-- Document --
▼

According to the complaint, defendant Shawn Smith is a member of USEIP and was president and co-founder of the group. Docket No. 1 at 6, ¶ 17. Defendants Ashley Epp and Holly Kasun are members of USEIP. Id., ¶¶ 18-19.

Plaintiffs claim that USEIP and its agents intimidate voters who plan or had planned to vote, and voters of color particularly are intimidated because of the history of “racial and ethnic discrimination” and efforts to “suppress voters of color.” Id. at 9. These actions, plaintiffs state, have affected plaintiffs' missions, which include “ensuring that young, new, vulnerable minority voters in Colorado are safely able to participate in the political process, ” because plaintiffs have had to divert their resources to counteract USEIP's efforts, instead of supporting plaintiffs' other priorities. Id. at 9-10.

Plaintiffs bring three claims for relief: (1) “intimidating voters and potential voters in violation of Section 11(b) of the Voting Rights Act of 1965, ” (2) “attempting to intimidate voters and potential voters in violation of Section 11(b) of the Voting Rights Act of 1965, ” and (3) “violation of the Ku Klux Klan Act (42 U.S.C. § 1985).” Docket No. 1 at 12-13, ¶¶ 39-51. Plaintiffs seek to enjoin defendants from “engaging in [defendants'] door-to-door voter intimidation campaign or from engaging in other actions that may intimidate voters or interfere with voter access to the polls.” Docket No. 6 at 27.

▲

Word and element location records
▼

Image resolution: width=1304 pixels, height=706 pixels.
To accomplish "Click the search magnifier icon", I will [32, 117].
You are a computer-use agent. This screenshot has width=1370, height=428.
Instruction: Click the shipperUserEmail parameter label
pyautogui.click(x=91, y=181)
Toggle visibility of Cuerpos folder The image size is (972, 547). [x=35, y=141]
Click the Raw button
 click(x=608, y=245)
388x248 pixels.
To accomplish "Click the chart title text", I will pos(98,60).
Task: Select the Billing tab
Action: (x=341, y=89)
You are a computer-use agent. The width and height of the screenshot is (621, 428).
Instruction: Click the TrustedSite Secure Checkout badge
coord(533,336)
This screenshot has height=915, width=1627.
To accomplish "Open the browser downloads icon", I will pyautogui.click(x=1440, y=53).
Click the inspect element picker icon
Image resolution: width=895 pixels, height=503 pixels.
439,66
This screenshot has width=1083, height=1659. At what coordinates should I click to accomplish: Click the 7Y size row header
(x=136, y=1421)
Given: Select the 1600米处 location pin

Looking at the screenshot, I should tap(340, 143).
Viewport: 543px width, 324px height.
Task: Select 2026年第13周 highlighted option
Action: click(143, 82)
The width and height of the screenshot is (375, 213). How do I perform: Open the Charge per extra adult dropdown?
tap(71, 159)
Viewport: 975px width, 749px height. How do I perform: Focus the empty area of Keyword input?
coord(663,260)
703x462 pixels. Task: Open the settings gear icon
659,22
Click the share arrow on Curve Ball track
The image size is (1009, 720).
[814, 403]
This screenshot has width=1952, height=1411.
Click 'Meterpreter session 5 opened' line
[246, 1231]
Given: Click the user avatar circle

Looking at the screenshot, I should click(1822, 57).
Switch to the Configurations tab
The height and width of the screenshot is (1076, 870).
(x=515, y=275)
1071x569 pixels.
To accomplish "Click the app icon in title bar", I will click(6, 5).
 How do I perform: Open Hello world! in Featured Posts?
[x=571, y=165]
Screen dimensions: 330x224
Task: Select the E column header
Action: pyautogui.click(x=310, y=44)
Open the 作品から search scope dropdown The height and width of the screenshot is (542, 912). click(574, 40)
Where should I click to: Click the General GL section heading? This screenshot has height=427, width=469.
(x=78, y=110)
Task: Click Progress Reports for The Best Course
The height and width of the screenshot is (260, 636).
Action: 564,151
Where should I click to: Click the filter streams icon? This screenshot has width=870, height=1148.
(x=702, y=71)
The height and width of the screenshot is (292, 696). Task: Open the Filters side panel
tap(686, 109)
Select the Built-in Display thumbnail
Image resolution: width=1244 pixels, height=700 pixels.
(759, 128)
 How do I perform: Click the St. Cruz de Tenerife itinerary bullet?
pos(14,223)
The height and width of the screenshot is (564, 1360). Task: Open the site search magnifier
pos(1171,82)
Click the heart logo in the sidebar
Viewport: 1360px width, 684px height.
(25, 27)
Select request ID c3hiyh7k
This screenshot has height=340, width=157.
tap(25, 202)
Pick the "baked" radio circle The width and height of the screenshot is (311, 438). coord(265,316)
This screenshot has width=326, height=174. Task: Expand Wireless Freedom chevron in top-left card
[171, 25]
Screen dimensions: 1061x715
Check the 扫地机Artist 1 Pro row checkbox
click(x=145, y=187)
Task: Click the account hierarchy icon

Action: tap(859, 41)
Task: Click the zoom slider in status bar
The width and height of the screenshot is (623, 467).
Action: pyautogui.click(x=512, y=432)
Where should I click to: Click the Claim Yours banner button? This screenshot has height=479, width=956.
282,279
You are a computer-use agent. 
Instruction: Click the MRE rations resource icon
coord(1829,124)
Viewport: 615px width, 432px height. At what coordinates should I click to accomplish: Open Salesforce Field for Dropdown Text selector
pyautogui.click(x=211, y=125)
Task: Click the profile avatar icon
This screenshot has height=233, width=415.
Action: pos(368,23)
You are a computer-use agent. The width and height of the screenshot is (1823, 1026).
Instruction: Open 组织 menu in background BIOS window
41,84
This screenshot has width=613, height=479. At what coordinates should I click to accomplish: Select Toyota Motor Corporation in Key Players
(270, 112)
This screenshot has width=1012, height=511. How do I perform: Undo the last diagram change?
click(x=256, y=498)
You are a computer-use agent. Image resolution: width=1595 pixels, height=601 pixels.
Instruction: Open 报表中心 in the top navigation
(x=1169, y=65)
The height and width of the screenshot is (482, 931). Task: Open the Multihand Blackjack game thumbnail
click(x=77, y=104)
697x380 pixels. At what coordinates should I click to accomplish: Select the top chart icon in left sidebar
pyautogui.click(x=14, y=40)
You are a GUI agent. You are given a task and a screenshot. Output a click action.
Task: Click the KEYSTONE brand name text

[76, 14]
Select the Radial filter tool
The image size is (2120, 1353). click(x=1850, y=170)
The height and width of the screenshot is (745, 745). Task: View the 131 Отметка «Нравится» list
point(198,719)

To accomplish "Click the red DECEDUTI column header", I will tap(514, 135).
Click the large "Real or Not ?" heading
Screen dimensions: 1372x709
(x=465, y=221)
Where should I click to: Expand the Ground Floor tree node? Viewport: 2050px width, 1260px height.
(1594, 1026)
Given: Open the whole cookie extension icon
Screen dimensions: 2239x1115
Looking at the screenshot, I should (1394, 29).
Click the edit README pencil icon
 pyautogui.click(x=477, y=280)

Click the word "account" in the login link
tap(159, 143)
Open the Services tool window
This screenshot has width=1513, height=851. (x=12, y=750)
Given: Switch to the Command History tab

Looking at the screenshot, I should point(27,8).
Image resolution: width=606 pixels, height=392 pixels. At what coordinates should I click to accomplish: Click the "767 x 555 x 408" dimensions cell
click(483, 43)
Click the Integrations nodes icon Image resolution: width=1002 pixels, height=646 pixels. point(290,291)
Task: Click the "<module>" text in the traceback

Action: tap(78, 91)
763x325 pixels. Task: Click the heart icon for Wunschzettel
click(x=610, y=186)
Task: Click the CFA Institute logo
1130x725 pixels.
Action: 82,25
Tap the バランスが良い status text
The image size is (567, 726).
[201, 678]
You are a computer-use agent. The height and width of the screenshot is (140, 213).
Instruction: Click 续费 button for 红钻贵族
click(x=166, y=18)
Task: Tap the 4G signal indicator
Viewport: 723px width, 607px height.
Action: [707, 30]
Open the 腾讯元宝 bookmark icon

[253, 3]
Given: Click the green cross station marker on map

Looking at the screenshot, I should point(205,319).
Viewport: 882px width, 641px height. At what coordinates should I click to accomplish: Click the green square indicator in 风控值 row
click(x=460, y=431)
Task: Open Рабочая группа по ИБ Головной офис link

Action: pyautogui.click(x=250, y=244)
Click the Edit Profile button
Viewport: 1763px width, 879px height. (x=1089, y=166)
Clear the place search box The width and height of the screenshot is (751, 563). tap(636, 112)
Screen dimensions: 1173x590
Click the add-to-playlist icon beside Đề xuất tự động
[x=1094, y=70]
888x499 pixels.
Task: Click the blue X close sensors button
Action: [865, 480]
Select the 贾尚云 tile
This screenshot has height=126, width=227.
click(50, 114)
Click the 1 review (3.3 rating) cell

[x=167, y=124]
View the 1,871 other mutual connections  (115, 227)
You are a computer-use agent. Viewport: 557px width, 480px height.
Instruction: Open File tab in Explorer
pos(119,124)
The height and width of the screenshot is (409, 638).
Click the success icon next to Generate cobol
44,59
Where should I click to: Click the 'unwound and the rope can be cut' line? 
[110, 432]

▲

-- What this exercise asks --
1/ Write out the passage from the voter intimidation case text word for word, starting at "Plaintiffs claim that" and ending at "Id. at 9-10.".
2/ Write what comes next in the voter intimidation case text, picking up after its final sentence.

-- Answers for the exercise --
1/
Plaintiffs claim that USEIP and its agents intimidate voters who plan or had planned to vote, and voters of color particularly are intimidated because of the history of “racial and ethnic discrimination” and efforts to “suppress voters of color.” Id. at 9. These actions, plaintiffs state, have affected plaintiffs' missions, which include “ensuring that young, new, vulnerable minority voters in Colorado are safely able to participate in the political process, ” because plaintiffs have had to divert their resources to counteract USEIP's efforts, instead of supporting plaintiffs' other priorities. Id. at 9-10.

2/
II. LEGAL STANDARD

To succeed on a motion for a temporary restraining order, the moving party must show (1) a likelihood of success on the merits; (2) a likelihood that the movant will suffer irreparable harm in the absence of preliminary relief; (3) that the balance of equities tips in the movant's favor; and (4) that the injunction is in the public interest. RoDa Drilling Co. v. Siegal, 552 F.3d 1203, 1208 (10th Cir. 2009) (citing Winter v. Natural Res. Def.

Council, Inc., 555 US. 7, 20 (2008)); see Little v. Jones, 607 F.3d 1245, 1251 (10th Cir. 2010). “[B]ecause a preliminary injunction is an extraordinary remedy, the right to relief must be clear and unequivocal.” Beltronics USA, Inc. v. Midwest Inventory Distrib., LLC, 562 F.3d 1067, 1070 (10th Cir. 2009) (quoting Greater Yellowstone Coal. v. Flowers, 321 F.3d 1250, 1256 (10th Cir. 2003)) (internal quotation marks omitted). Granting such “drastic relief, ” United States ex rel. Citizen Band Potawatomi Indian Tribe of Okla. v. Enter. Mgmt. Consultants, Inc., 883 F.2d 886, 888-89 (10th Cir. 1989), “is the exception rather than the rule.” GTE Corp. v. Williams, 731 F.2d 676, 678 (10th Cir. 1984). The same considerations apply to the issuance of a temporary restraining order. See Lundgrin v. Claytor, 619 F.2d 61, 63 (10th Cir. 1980).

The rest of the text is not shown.